What needs to be done -> Format the lines below as a Markdown table with two columns, Row (the sequential number) and Line (the text), skipping any blank lines. Omit the pictures.

Available records ->
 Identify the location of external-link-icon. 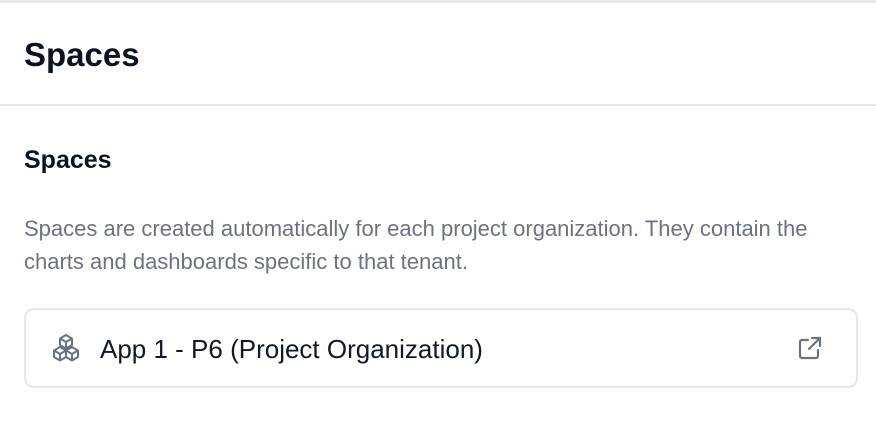
(810, 348).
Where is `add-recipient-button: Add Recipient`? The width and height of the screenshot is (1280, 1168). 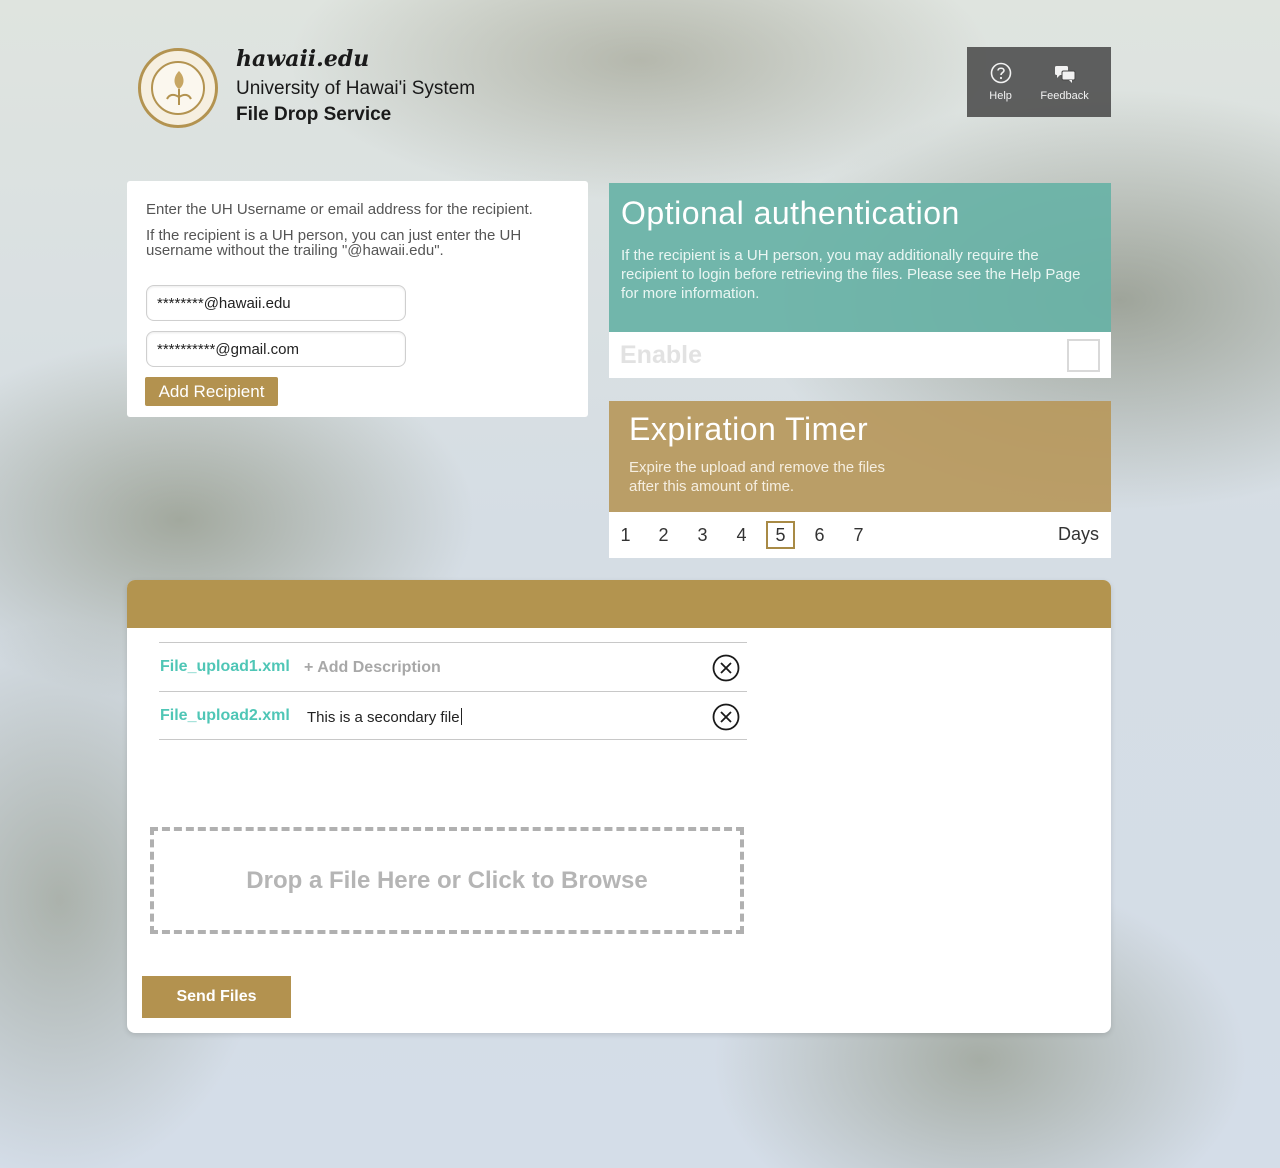
add-recipient-button: Add Recipient is located at coordinates (212, 392).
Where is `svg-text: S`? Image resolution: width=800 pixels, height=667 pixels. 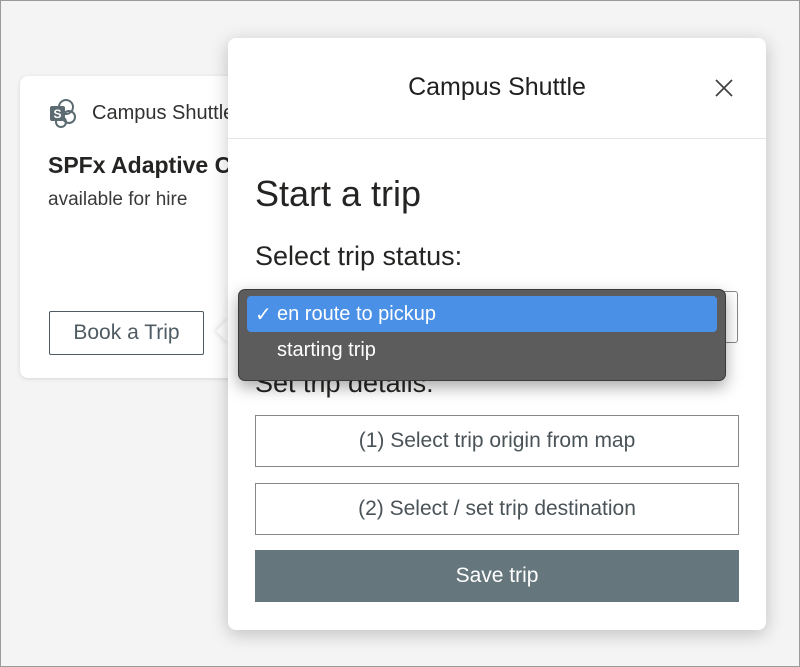
svg-text: S is located at coordinates (57, 114).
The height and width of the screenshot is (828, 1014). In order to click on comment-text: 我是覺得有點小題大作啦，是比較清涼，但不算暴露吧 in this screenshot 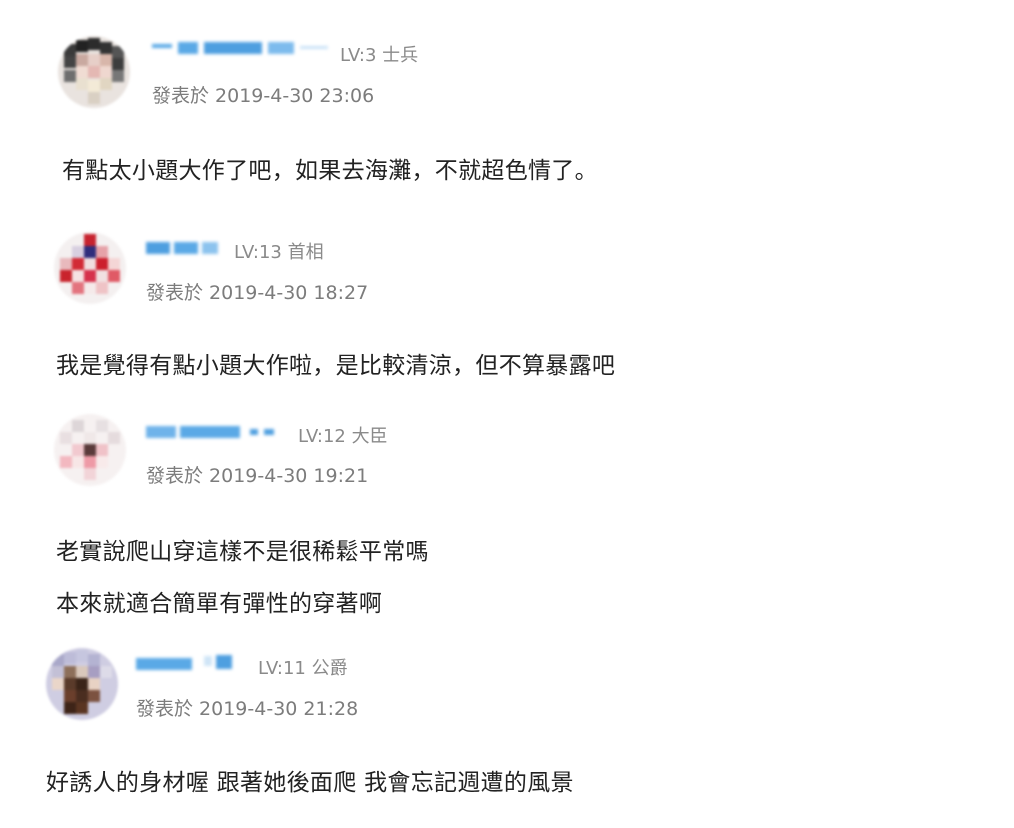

Exercise response ->
| Row | Line |
|---|---|
| 1 |  Identify the location of external-link-icon.  |
| 2 | (810, 348). |
| 3 | Where is `add-recipient-button: Add Recipient`? The width and height of the screenshot is (1280, 1168).  |
| 4 | add-recipient-button: Add Recipient is located at coordinates (212, 392). |
| 5 | Where is `svg-text: S`? Image resolution: width=800 pixels, height=667 pixels.  |
| 6 | svg-text: S is located at coordinates (57, 114). |
| 7 | The height and width of the screenshot is (828, 1014). In order to click on comment-text: 我是覺得有點小題大作啦，是比較清涼，但不算暴露吧 in this screenshot  |